Word alignment establishes the correspondence between words in a source sentence and words in a target sentence within a parallel corpus. Given a sentence pair (e, f), an alignment a is a mapping that specifies, for each target word f_j, which source word e_i (or the NULL token) generated it. Word alignment was originally developed as a latent variable in the IBM translation models, but it has become a fundamental tool in its own right, used for phrase extraction, syntactic projection, and bilingual lexicon induction.
IBM Model Alignments
t(f | e) = lexical translation probability
d(i | j, l, m) = alignment (distortion) probability
l = source length, m = target length
Trained via Expectation-Maximization (EM)
The IBM alignment models (Brown et al., 1993) introduced a hierarchy of increasingly sophisticated models for word alignment. Model 1 assumes uniform alignment probabilities and learns only lexical translation probabilities via EM. Model 2 adds position-dependent distortion probabilities. Models 3, 4, and 5 introduce fertility (the number of target words generated by each source word) and more refined distortion models.

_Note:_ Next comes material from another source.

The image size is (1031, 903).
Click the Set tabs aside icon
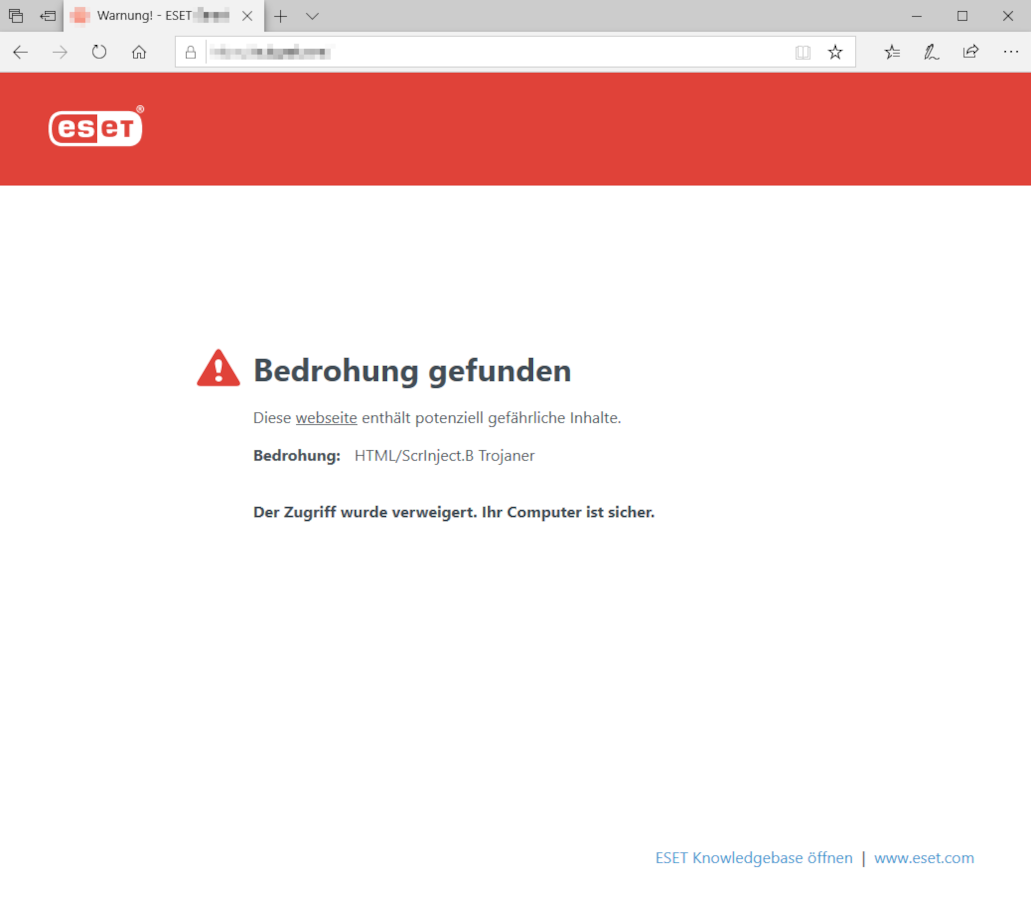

In practice, the standard training pipeline proceeds through Models 1, 2, the HMM alignment model, and Models 3–4 in sequence, using the parameters of simpler models to initialize more complex ones.
Symmetrization and GIZA++
Because IBM models produce asymmetric alignments (each target word aligns to exactly one source word), standard practice involves training models in both directions (source-to-target and target-to-source) and combining the resulting alignments using heuristics such as intersection, union, or grow-diag-final-and. The intersection yields high-precision alignments (only points agreed upon by both directions), while the union yields high-recall alignments. The grow-diag-final-and heuristic starts from the intersection and iteratively adds alignment points from the union that are adjacent to existing points.
GIZA++ (Och and Ney, 2003) became the standard tool for training IBM alignment models and remains widely used. It implements the full IBM model cascade plus the HMM alignment model. For large-scale applications, fast_align (Dyer et al., 2013) provides a much faster alternative based on a reparameterized Model 2 that uses a single alignment parameter per sentence pair, achieving competitive alignment quality at a fraction of the computational cost.
Modern Approaches
Discriminative alignment models, such as those based on conditional random fields or neural networks, can incorporate arbitrary features and have shown improvements over generative IBM models. Neural alignment methods extract alignment information from the attention weights of neural machine translation systems, though attention weights do not always correspond to linguistically meaningful alignments. Dedicated neural alignment models, such as those using BERT-based cross-lingual representations, have achieved state-of-the-art results on standard alignment benchmarks.
Word alignment continues to play important roles beyond MT. In annotation projection, alignments transfer linguistic labels (POS tags, named entities, semantic roles) from a resource-rich language to a low-resource language. In bilingual lexicon induction, alignment statistics identify translation equivalents. Even in the era of end-to-end neural MT, explicit alignment information is valuable for terminology-constrained translation, interactive MT, and interpretability analysis.